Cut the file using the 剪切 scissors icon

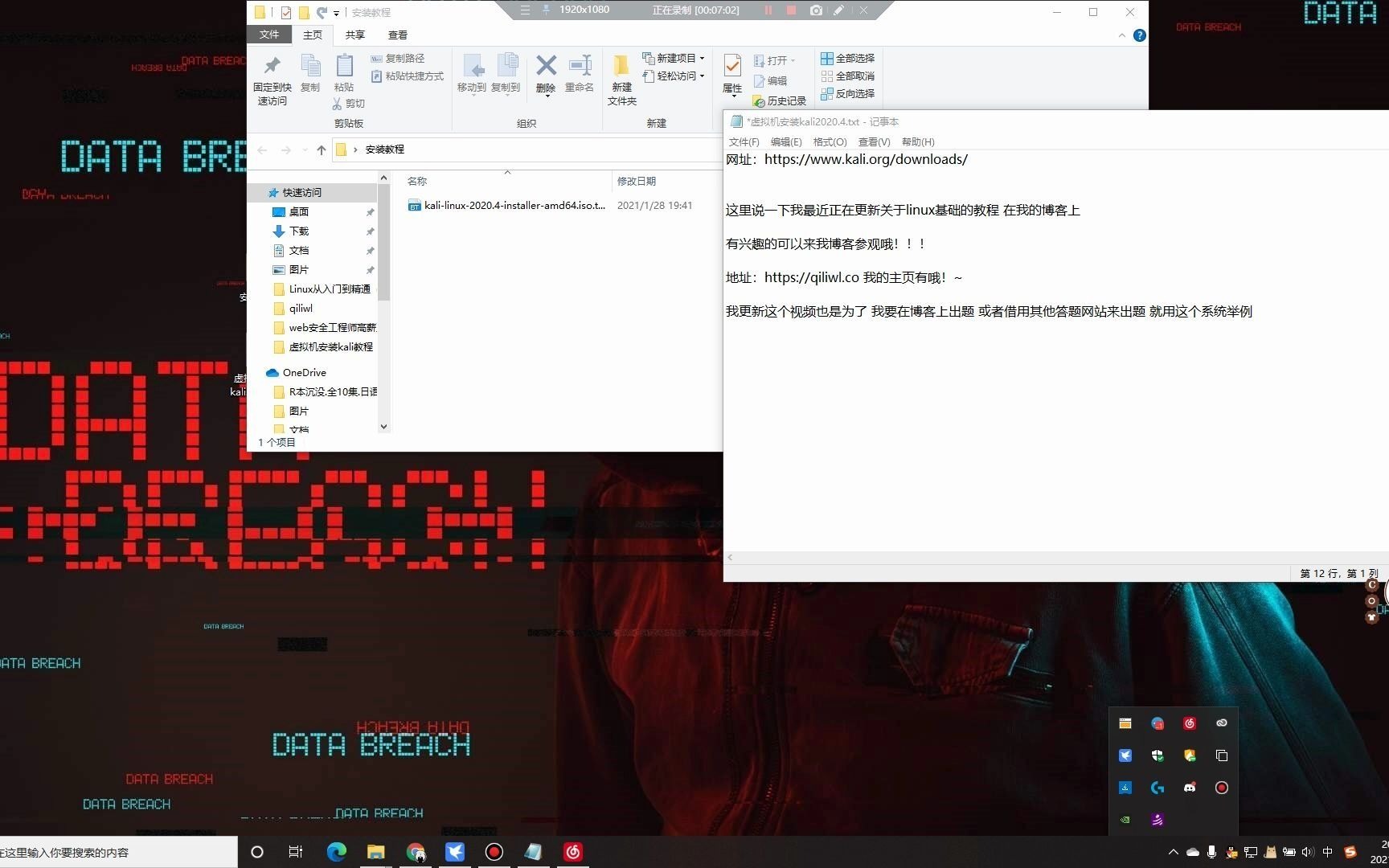347,103
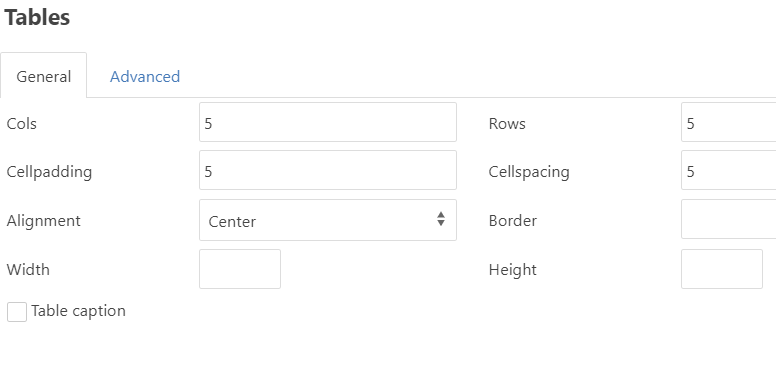Viewport: 776px width, 378px height.
Task: Select the General tab
Action: pyautogui.click(x=44, y=76)

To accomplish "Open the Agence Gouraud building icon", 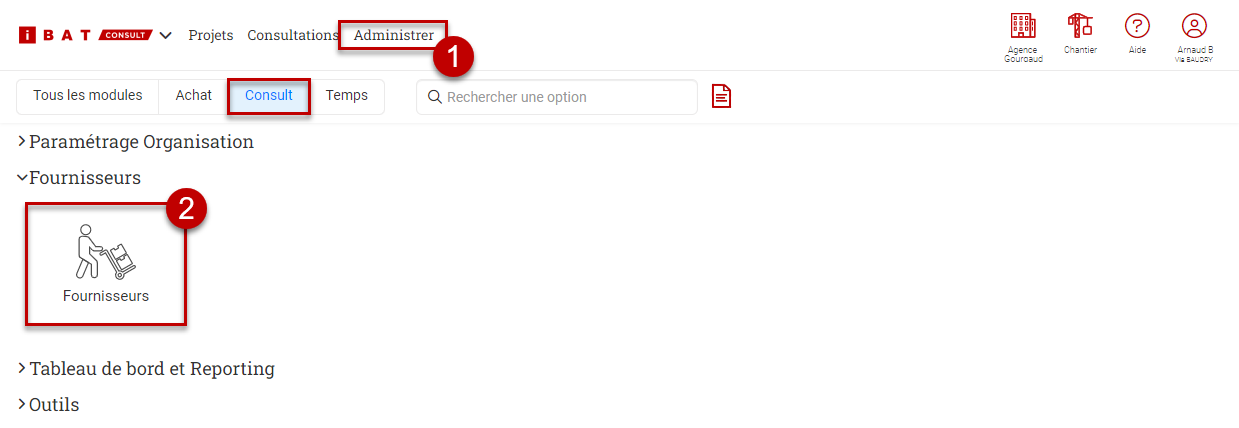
************
Please put all of the entries above into a numbered list, one line per item, with blank lines and pictures left out.

1. Cut the file using the 剪切 scissors icon
2. 347,103
3. Viewport: 776px width, 378px height.
4. Task: Select the General tab
5. Action: pyautogui.click(x=44, y=76)
6. To accomplish "Open the Agence Gouraud building icon", 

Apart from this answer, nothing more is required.